Records provided:

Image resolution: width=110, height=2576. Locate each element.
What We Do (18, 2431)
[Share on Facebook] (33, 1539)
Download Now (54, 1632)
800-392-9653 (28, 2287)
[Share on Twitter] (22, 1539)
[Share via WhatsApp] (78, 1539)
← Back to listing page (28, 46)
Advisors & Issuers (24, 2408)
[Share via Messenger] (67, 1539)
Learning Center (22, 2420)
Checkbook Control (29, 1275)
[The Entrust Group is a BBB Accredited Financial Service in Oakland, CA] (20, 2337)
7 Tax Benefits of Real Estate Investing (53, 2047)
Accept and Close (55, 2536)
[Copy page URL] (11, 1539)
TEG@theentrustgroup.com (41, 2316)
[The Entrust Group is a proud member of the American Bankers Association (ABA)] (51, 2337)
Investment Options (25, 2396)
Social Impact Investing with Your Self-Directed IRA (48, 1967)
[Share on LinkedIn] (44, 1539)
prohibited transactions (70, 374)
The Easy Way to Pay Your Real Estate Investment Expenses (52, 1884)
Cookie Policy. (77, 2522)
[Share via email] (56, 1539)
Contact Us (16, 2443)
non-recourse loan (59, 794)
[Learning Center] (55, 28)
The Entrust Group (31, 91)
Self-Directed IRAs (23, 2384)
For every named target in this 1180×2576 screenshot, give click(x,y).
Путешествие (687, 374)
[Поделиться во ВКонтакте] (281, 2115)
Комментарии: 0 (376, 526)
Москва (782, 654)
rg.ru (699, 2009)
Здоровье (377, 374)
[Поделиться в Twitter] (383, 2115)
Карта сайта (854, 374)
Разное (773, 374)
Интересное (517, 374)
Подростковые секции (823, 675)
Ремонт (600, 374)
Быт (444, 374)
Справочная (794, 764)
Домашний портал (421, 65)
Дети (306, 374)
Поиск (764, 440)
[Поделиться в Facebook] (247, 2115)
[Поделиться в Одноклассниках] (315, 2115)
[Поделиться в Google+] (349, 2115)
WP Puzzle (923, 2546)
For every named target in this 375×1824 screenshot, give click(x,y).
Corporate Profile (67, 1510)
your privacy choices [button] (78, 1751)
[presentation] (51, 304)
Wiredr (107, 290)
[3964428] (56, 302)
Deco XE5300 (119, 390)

Problem to solve: Transcribe all of the material exactly. Omit nothing.

Answer to the problem:
Image resolution: width=110, height=2576. Locate each element.
What We Do (18, 2431)
[Share on Facebook] (33, 1539)
Download Now (54, 1632)
800-392-9653 (28, 2287)
[Share on Twitter] (22, 1539)
[Share via WhatsApp] (78, 1539)
← Back to listing page (28, 46)
Advisors & Issuers (24, 2408)
[Share via Messenger] (67, 1539)
Learning Center (22, 2420)
Checkbook Control (29, 1275)
[The Entrust Group is a BBB Accredited Financial Service in Oakland, CA] (20, 2337)
7 Tax Benefits of Real Estate Investing (53, 2047)
Accept and Close (55, 2536)
[Copy page URL] (11, 1539)
TEG@theentrustgroup.com (41, 2316)
[The Entrust Group is a proud member of the American Bankers Association (ABA)] (51, 2337)
Investment Options (25, 2396)
Social Impact Investing with Your Self-Directed IRA (48, 1967)
[Share on LinkedIn] (44, 1539)
prohibited transactions (70, 374)
The Easy Way to Pay Your Real Estate Investment Expenses (52, 1884)
Cookie Policy. (77, 2522)
[Share via email] (56, 1539)
Contact Us (16, 2443)
non-recourse loan (59, 794)
[Learning Center] (55, 28)
The Entrust Group (31, 91)
Self-Directed IRAs (23, 2384)
For every named target in this 1180×2576 screenshot, give click(x,y).
Путешествие (687, 374)
[Поделиться во ВКонтакте] (281, 2115)
Комментарии: 0 (376, 526)
Москва (782, 654)
rg.ru (699, 2009)
Здоровье (377, 374)
[Поделиться в Twitter] (383, 2115)
Карта сайта (854, 374)
Разное (773, 374)
Интересное (517, 374)
Подростковые секции (823, 675)
Ремонт (600, 374)
Быт (444, 374)
Справочная (794, 764)
Домашний портал (421, 65)
Дети (306, 374)
Поиск (764, 440)
[Поделиться в Facebook] (247, 2115)
[Поделиться в Одноклассниках] (315, 2115)
[Поделиться в Google+] (349, 2115)
WP Puzzle (923, 2546)
For every named target in this 375×1824 screenshot, give click(x,y).
Corporate Profile (67, 1510)
your privacy choices [button] (78, 1751)
[presentation] (51, 304)
Wiredr (107, 290)
[3964428] (56, 302)
Deco XE5300 (119, 390)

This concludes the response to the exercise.